Item-finding data:
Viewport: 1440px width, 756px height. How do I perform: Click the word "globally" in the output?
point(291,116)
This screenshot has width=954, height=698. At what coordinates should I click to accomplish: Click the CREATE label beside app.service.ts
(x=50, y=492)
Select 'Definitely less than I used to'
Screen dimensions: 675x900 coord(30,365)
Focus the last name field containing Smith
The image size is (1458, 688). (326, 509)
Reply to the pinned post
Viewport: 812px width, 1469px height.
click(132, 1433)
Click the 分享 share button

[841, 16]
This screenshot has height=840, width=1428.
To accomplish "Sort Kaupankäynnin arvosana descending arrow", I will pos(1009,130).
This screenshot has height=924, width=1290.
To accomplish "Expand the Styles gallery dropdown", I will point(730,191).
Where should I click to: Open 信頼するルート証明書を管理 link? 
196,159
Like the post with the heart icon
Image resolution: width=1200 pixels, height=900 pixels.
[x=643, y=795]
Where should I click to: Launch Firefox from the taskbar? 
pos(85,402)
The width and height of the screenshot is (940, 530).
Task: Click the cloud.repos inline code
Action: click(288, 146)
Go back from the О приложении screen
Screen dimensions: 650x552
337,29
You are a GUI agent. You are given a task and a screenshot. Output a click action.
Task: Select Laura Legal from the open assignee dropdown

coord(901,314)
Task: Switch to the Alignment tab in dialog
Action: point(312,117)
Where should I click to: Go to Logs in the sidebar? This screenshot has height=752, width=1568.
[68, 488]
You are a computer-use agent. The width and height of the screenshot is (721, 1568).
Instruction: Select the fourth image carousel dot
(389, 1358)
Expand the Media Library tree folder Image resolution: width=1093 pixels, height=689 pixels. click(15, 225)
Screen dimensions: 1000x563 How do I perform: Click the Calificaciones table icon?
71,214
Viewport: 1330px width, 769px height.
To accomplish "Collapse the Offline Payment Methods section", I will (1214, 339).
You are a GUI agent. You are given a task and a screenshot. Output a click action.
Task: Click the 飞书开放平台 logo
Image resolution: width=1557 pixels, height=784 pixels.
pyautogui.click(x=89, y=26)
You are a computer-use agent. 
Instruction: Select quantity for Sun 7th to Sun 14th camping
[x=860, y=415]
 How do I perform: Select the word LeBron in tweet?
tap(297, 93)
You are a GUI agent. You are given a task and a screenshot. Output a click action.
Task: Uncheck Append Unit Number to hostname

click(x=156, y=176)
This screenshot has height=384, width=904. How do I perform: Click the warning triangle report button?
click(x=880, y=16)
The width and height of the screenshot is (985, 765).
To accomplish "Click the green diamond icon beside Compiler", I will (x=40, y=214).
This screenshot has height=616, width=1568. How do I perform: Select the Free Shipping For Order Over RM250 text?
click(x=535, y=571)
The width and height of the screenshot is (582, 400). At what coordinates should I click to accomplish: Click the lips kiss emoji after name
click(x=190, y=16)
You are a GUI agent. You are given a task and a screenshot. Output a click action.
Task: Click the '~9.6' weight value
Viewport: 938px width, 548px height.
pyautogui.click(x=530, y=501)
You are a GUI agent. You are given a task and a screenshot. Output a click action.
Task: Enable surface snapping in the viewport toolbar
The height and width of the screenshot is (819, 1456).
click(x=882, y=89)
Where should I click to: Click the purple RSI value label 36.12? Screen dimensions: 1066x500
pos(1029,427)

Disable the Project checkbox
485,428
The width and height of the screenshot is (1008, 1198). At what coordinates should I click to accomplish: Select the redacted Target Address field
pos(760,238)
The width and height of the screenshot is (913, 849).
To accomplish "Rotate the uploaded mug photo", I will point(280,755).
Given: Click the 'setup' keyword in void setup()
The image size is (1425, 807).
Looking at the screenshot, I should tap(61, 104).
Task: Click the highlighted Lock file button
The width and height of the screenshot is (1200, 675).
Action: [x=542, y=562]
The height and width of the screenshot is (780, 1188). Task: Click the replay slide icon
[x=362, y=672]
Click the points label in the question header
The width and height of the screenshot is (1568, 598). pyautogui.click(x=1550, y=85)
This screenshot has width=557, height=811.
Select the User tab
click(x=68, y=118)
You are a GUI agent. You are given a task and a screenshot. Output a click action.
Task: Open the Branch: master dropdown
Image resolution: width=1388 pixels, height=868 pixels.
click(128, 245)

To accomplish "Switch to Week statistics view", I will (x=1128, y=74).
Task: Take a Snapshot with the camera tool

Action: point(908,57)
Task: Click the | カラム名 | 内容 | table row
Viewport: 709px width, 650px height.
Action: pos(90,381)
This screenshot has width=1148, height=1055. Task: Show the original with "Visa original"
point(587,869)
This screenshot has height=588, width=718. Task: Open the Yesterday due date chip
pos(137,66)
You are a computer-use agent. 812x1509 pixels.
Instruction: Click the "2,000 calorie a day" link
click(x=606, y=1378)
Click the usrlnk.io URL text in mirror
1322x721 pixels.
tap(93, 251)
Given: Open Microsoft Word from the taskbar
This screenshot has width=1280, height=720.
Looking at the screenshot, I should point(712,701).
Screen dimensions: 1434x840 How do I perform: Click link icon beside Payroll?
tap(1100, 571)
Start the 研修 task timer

REQUIREMENTS:
Could you write out all of the data above again, substituting "dock" for every "taskbar" and leaving everything else unchanged?

OUTPUT FOR THIS TASK:
Viewport: 1440px width, 756px height. How do I perform: Click the word "globally" in the output?
point(291,116)
This screenshot has width=954, height=698. At what coordinates should I click to accomplish: Click the CREATE label beside app.service.ts
(x=50, y=492)
Select 'Definitely less than I used to'
Screen dimensions: 675x900 coord(30,365)
Focus the last name field containing Smith
The image size is (1458, 688). (326, 509)
Reply to the pinned post
Viewport: 812px width, 1469px height.
click(132, 1433)
Click the 分享 share button

[841, 16]
This screenshot has height=840, width=1428.
To accomplish "Sort Kaupankäynnin arvosana descending arrow", I will pos(1009,130).
This screenshot has height=924, width=1290.
To accomplish "Expand the Styles gallery dropdown", I will point(730,191).
Where should I click to: Open 信頼するルート証明書を管理 link? 
196,159
Like the post with the heart icon
Image resolution: width=1200 pixels, height=900 pixels.
[x=643, y=795]
Where should I click to: Launch Firefox from the dock? 
pos(85,402)
The width and height of the screenshot is (940, 530).
Task: Click the cloud.repos inline code
Action: click(288, 146)
Go back from the О приложении screen
Screen dimensions: 650x552
337,29
You are a GUI agent. You are given a task and a screenshot. Output a click action.
Task: Select Laura Legal from the open assignee dropdown

coord(901,314)
Task: Switch to the Alignment tab in dialog
Action: point(312,117)
Where should I click to: Go to Logs in the sidebar? This screenshot has height=752, width=1568.
[68, 488]
You are a computer-use agent. The width and height of the screenshot is (721, 1568).
Instruction: Select the fourth image carousel dot
(389, 1358)
Expand the Media Library tree folder Image resolution: width=1093 pixels, height=689 pixels. click(15, 225)
Screen dimensions: 1000x563 How do I perform: Click the Calificaciones table icon?
71,214
Viewport: 1330px width, 769px height.
To accomplish "Collapse the Offline Payment Methods section", I will (1214, 339).
You are a GUI agent. You are given a task and a screenshot. Output a click action.
Task: Click the 飞书开放平台 logo
Image resolution: width=1557 pixels, height=784 pixels.
pyautogui.click(x=89, y=26)
You are a computer-use agent. 
Instruction: Select quantity for Sun 7th to Sun 14th camping
[x=860, y=415]
 How do I perform: Select the word LeBron in tweet?
tap(297, 93)
You are a GUI agent. You are given a task and a screenshot. Output a click action.
Task: Uncheck Append Unit Number to hostname

click(x=156, y=176)
This screenshot has height=384, width=904. How do I perform: Click the warning triangle report button?
click(x=880, y=16)
The width and height of the screenshot is (985, 765).
To accomplish "Click the green diamond icon beside Compiler", I will (x=40, y=214).
This screenshot has height=616, width=1568. How do I perform: Select the Free Shipping For Order Over RM250 text?
click(x=535, y=571)
The width and height of the screenshot is (582, 400). At what coordinates should I click to accomplish: Click the lips kiss emoji after name
click(x=190, y=16)
You are a GUI agent. You are given a task and a screenshot. Output a click action.
Task: Click the '~9.6' weight value
Viewport: 938px width, 548px height.
pyautogui.click(x=530, y=501)
You are a GUI agent. You are given a task and a screenshot. Output a click action.
Task: Enable surface snapping in the viewport toolbar
The height and width of the screenshot is (819, 1456).
click(x=882, y=89)
Where should I click to: Click the purple RSI value label 36.12? Screen dimensions: 1066x500
pos(1029,427)

Disable the Project checkbox
485,428
The width and height of the screenshot is (1008, 1198). At what coordinates should I click to accomplish: Select the redacted Target Address field
pos(760,238)
The width and height of the screenshot is (913, 849).
To accomplish "Rotate the uploaded mug photo", I will point(280,755).
Given: Click the 'setup' keyword in void setup()
The image size is (1425, 807).
Looking at the screenshot, I should tap(61, 104).
Task: Click the highlighted Lock file button
The width and height of the screenshot is (1200, 675).
Action: [x=542, y=562]
The height and width of the screenshot is (780, 1188). Task: Click the replay slide icon
[x=362, y=672]
Click the points label in the question header
The width and height of the screenshot is (1568, 598). pyautogui.click(x=1550, y=85)
This screenshot has width=557, height=811.
Select the User tab
click(x=68, y=118)
You are a GUI agent. You are given a task and a screenshot. Output a click action.
Task: Open the Branch: master dropdown
Image resolution: width=1388 pixels, height=868 pixels.
click(128, 245)

To accomplish "Switch to Week statistics view", I will (x=1128, y=74).
Task: Take a Snapshot with the camera tool

Action: point(908,57)
Task: Click the | カラム名 | 内容 | table row
Viewport: 709px width, 650px height.
Action: pos(90,381)
This screenshot has width=1148, height=1055. Task: Show the original with "Visa original"
point(587,869)
This screenshot has height=588, width=718. Task: Open the Yesterday due date chip
pos(137,66)
You are a computer-use agent. 812x1509 pixels.
Instruction: Click the "2,000 calorie a day" link
click(x=606, y=1378)
Click the usrlnk.io URL text in mirror
1322x721 pixels.
tap(93, 251)
Given: Open Microsoft Word from the dock
This screenshot has width=1280, height=720.
Looking at the screenshot, I should point(712,701).
Screen dimensions: 1434x840 How do I perform: Click link icon beside Payroll?
tap(1100, 571)
Start the 研修 task timer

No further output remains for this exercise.